The end result is hopefully a colourful blanket full of cats, colour tokens, and three fully achieved objectives, alas what is more common (with me at least!) is a mish mash of half-finished attempts, failing miserably!
It is very difficult – I’d go so far as to say almost impossible – to succeed on all three point-scoring fronts. This is why it’s such a fine balancing act trying to put the right tiles into the right spaces, giving yourself the best chance of completing your objectives, whilst keeping an eye on which cats require which patterns, and joining up as many colour combos as possible.
It’s a delightful game from start to finish, I love thinky tile-laying games where there are lots of options and strategies to go for and this is right up there with the best ones. It looks amazing on the table, despite there only being six colours and six patterns it feels like every tile is unique. The production value is very high, the player boards are nice and thick, as well as being slightly asymmetrical as they have different tiles around the edge. The finished quilts look amazing, and if you’re like me you’d probably take one look at it and think “how is this a game?!”. But its incredibly rewarding, especially if you complete the harder objectives and attract some of the higher point-scoring cats.
I like how easy it is to teach, I think you’d be able to teach this to inexperienced gamers in ten minutes or less as the concept is so simple – you put down a tile, you pick up a tile. Sure, it’ll take a game or two for players to master the strategy and plan ahead (as much as you can do!), but there’s a lot to be said for a game as deep as this also being so easy to teach.
Only having two tiles in your hand at any one time, and three to select from after your turn keeps things very tight as well. It limits how much you can plan ahead, but it doesn’t effect how many decisions you have to make as you can place either of those two tiles in any available space, shall I place it there and try and get three adjacent reds? Or perhaps over here where I can work towards getting 5 stripey tiles in a row to get the 7-point cat? Hmmm I could put it here so that it satisfies my AA-BB-C-D objective, then I’d only need one more purple tile…but what if I can’t get another purple tile for the rest of the game?! Decisions, decisions!
The obvious downside of this game is the amount of luck involved. It is possible that somebody snatches victory on the last turn of the game because the one specific tile they were after comes out just in the nick of time, but the good players will always try and allow for multiple tiles to be useful at any one point. You might be working on an objective, a few colour combos and pattern combos all at the same time so the number of tiles that would be useful to you will be much greater than if you are only looking for a yellow striped tile!
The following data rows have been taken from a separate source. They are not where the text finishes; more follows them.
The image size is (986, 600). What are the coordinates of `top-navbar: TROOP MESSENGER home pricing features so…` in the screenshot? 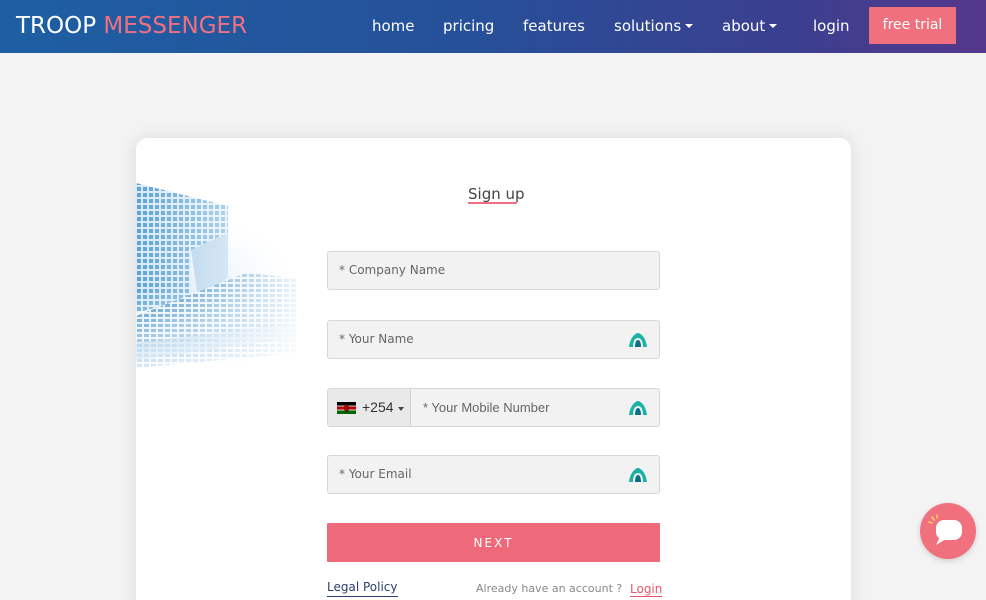 It's located at (493, 26).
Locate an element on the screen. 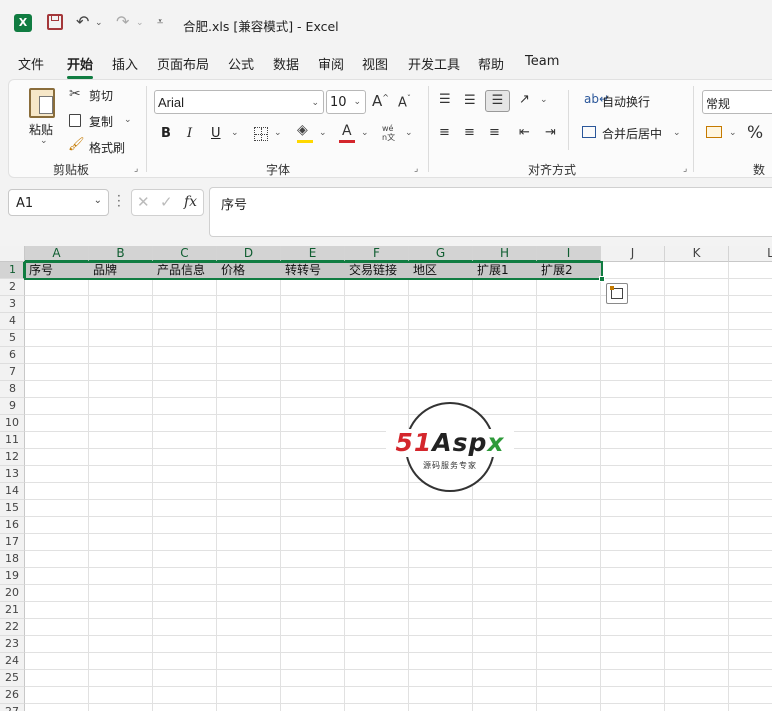  customize-qat-icon: ⩡ is located at coordinates (160, 22).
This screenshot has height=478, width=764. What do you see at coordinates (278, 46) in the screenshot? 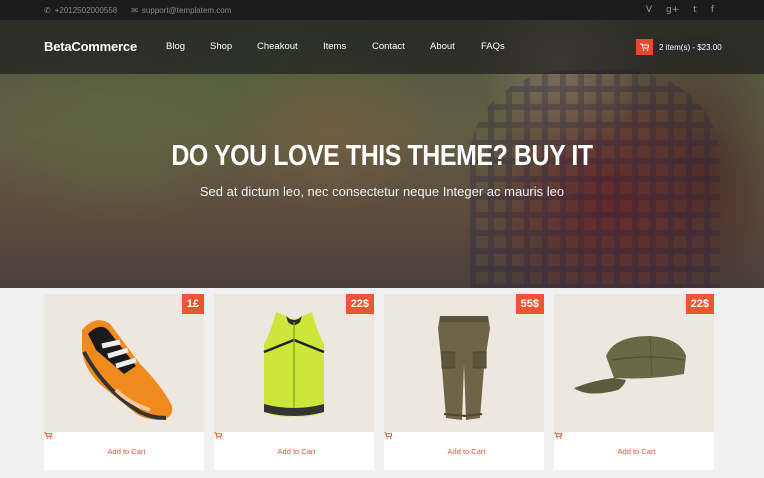
I see `nav-item-checkout: Cheakout` at bounding box center [278, 46].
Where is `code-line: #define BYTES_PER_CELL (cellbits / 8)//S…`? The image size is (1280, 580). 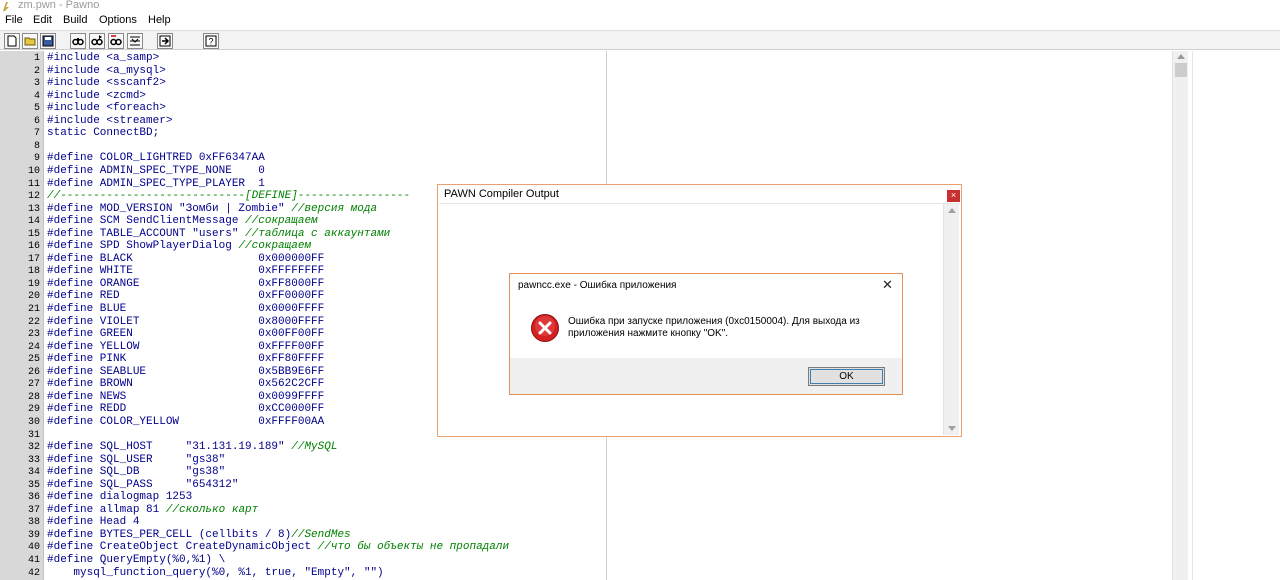 code-line: #define BYTES_PER_CELL (cellbits / 8)//S… is located at coordinates (199, 535).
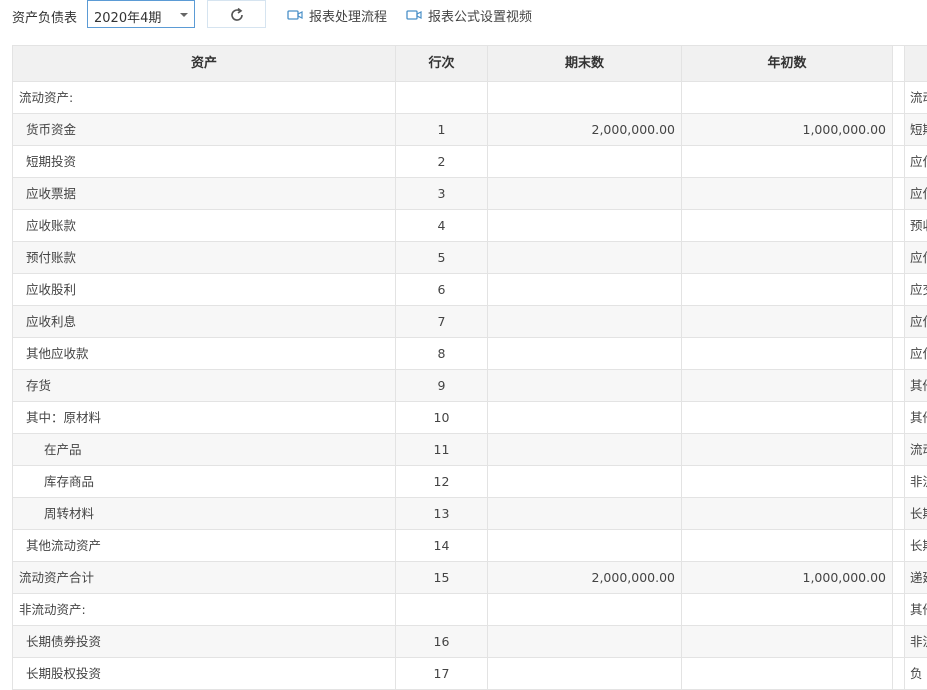 The height and width of the screenshot is (690, 927). Describe the element at coordinates (470, 642) in the screenshot. I see `table-row: 长期债券投资16 非流` at that location.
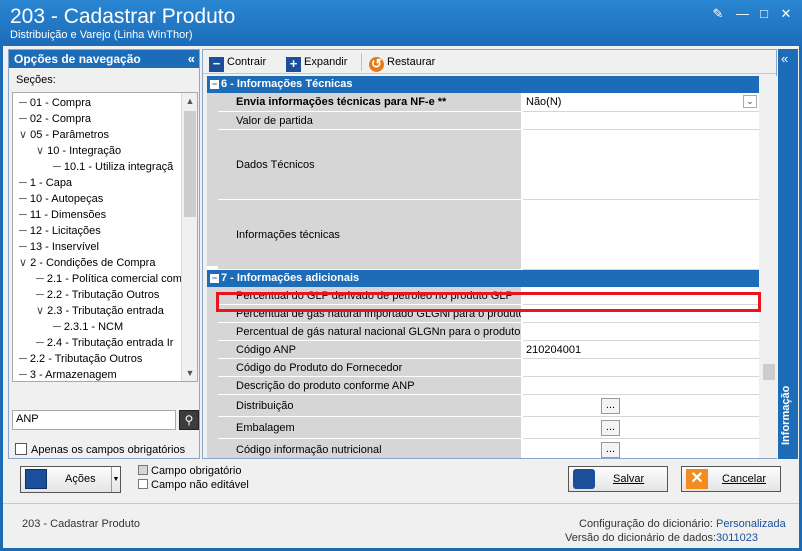  Describe the element at coordinates (189, 420) in the screenshot. I see `search-icon: ⚲` at that location.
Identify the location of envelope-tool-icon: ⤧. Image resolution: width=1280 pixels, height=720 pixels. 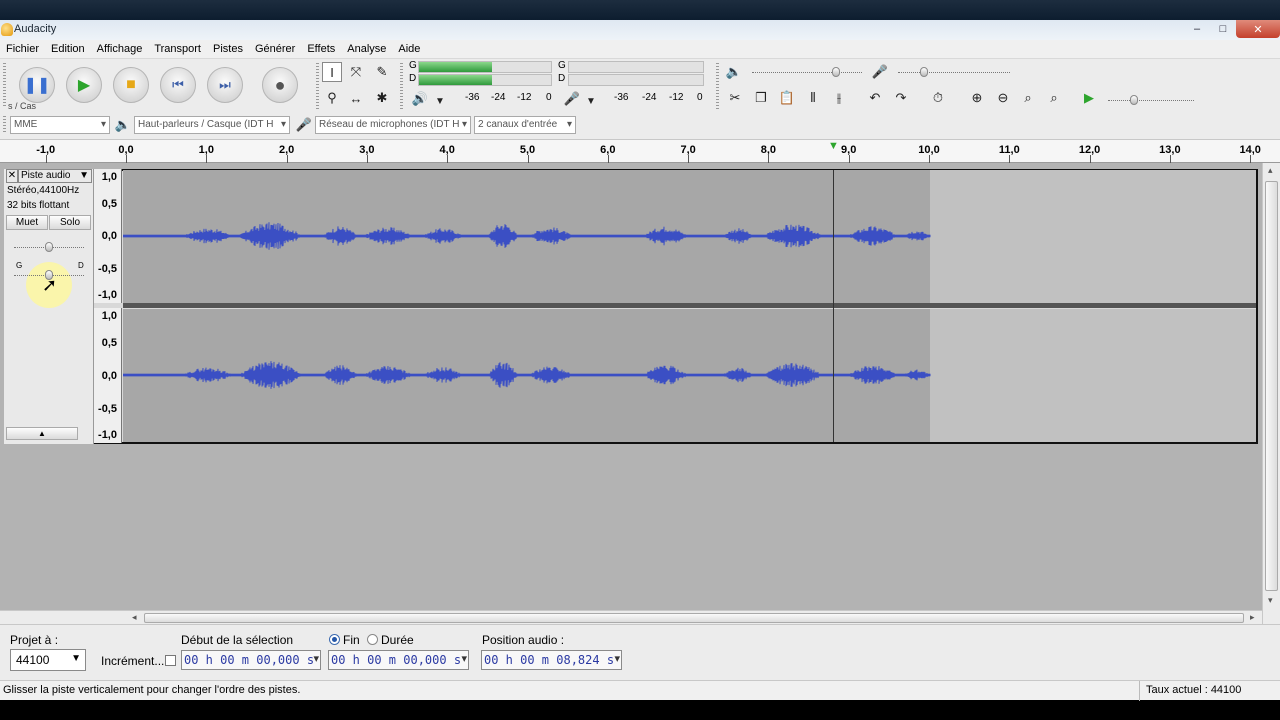
(356, 72).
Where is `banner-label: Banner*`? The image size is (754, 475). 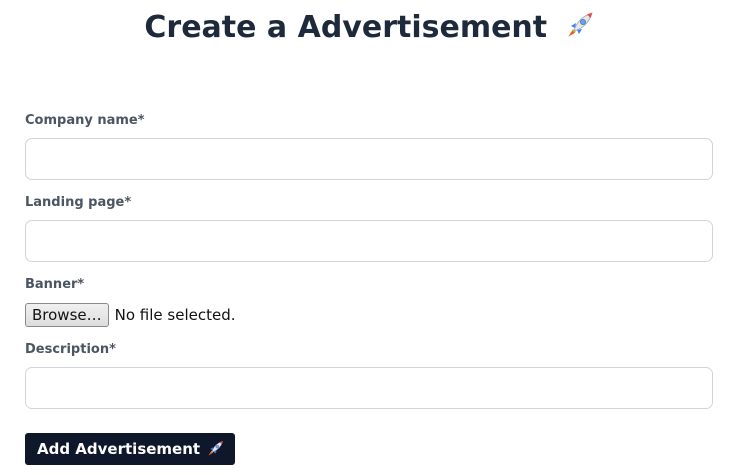
banner-label: Banner* is located at coordinates (55, 284).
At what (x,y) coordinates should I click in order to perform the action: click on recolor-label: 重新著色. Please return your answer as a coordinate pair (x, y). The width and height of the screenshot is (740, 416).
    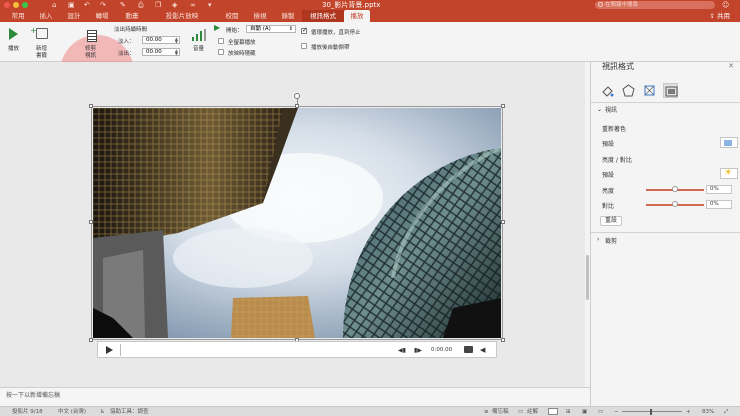
    Looking at the image, I should click on (614, 130).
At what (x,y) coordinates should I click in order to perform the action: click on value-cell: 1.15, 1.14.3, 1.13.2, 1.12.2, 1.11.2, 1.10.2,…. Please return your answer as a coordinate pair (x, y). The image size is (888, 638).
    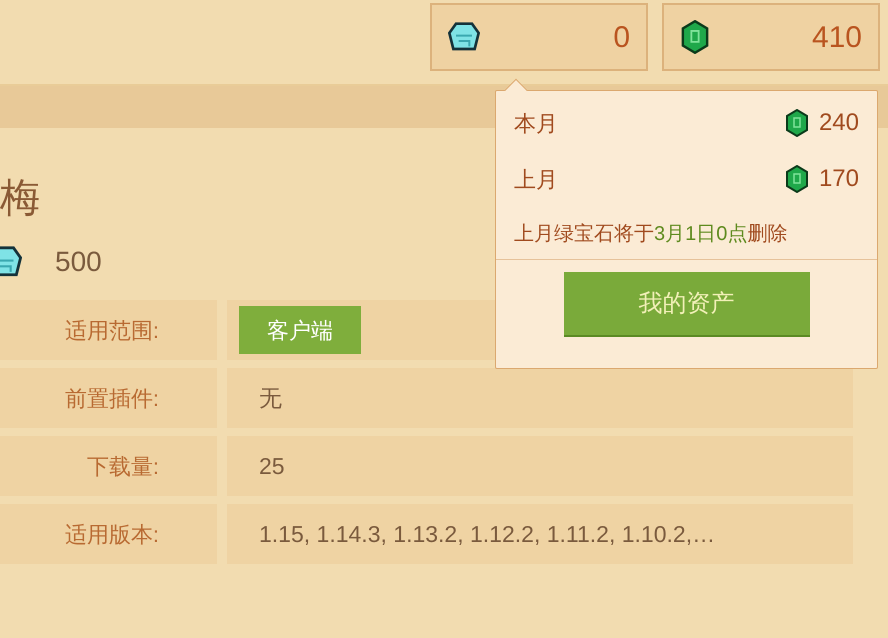
    Looking at the image, I should click on (540, 534).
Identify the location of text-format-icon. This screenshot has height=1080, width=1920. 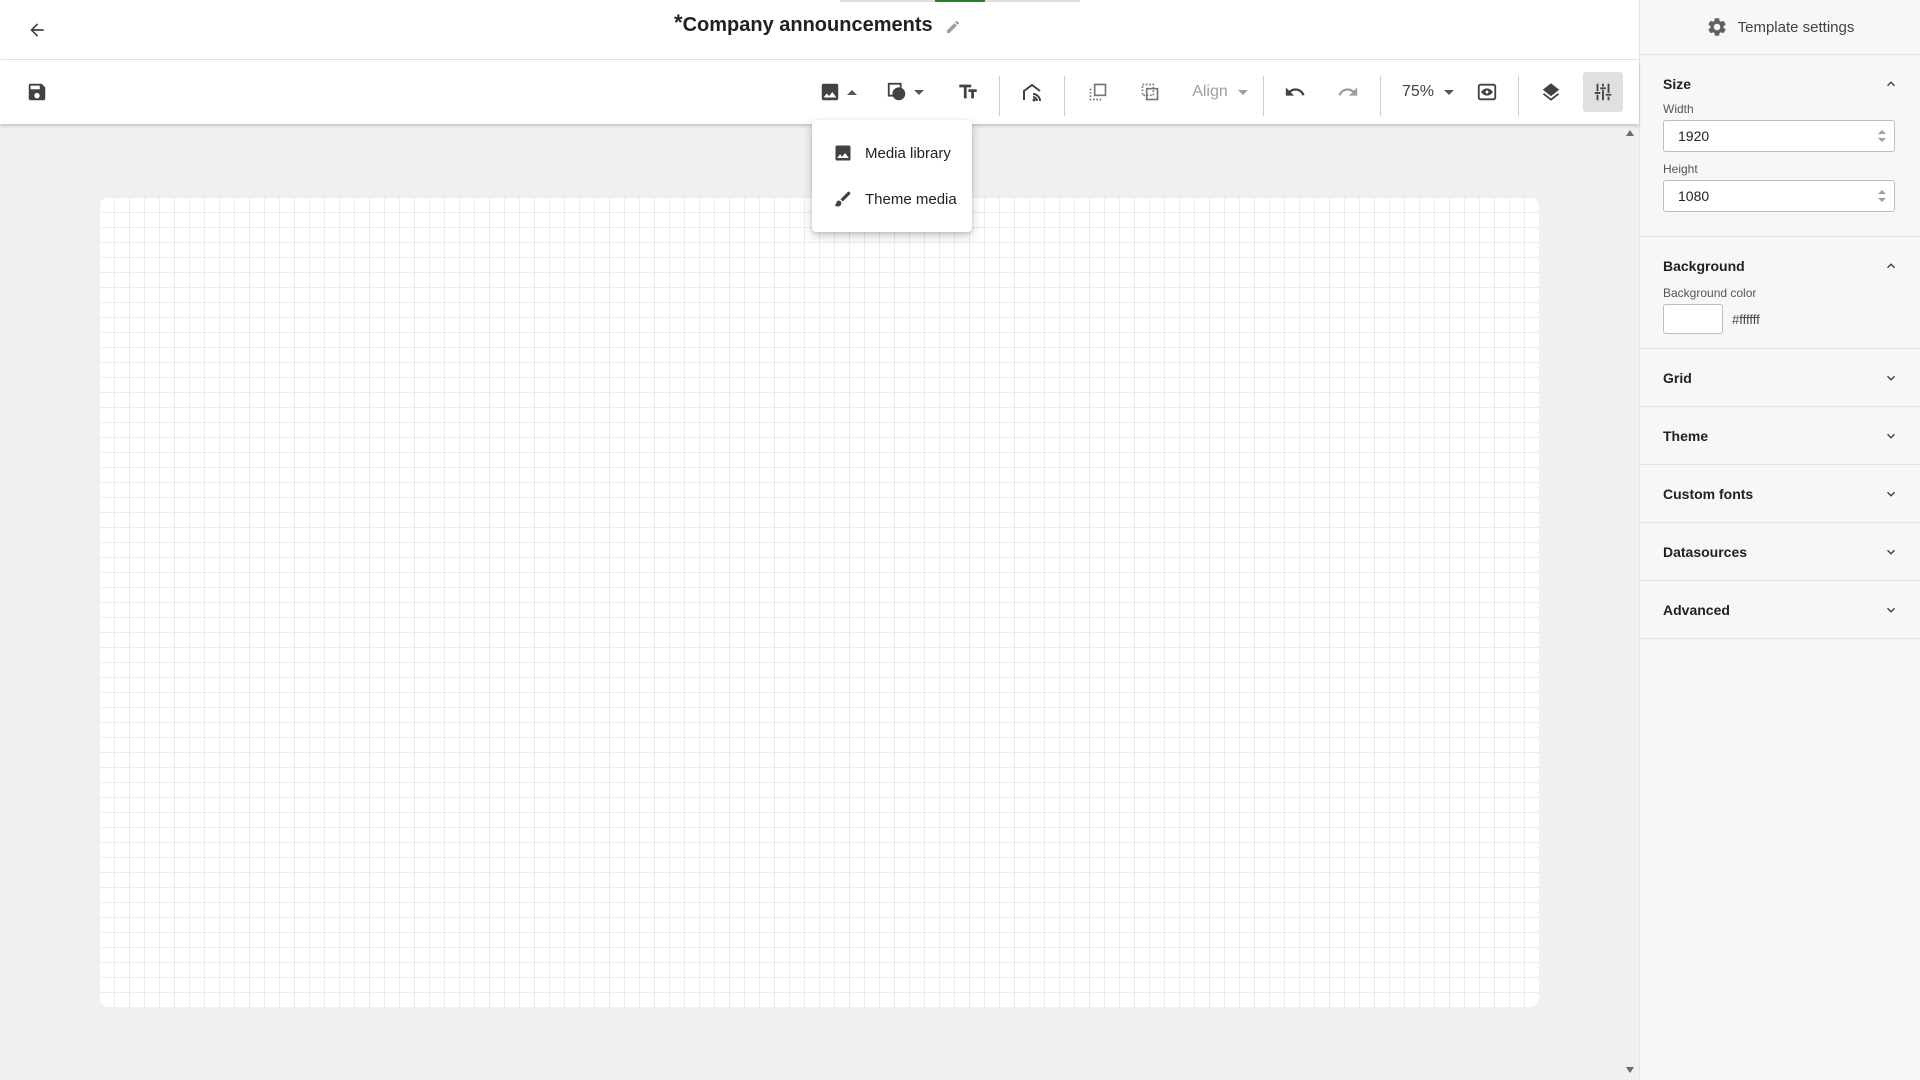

But yeah sometimes you don’t get the luck you need and your quilt never really comes together so you’re putting the last few tiles down knowing they aren’t scoring you any points.
I’d like to see some negative scoring involved too – for example you could lose a point for every tile which isn’t being used for at least one thing, but that really would take the game to the next level 🙂
Overall we highly recommend Calico- simple, beautiful, tactile but a hidden depth of strategy to it! Jinx approves!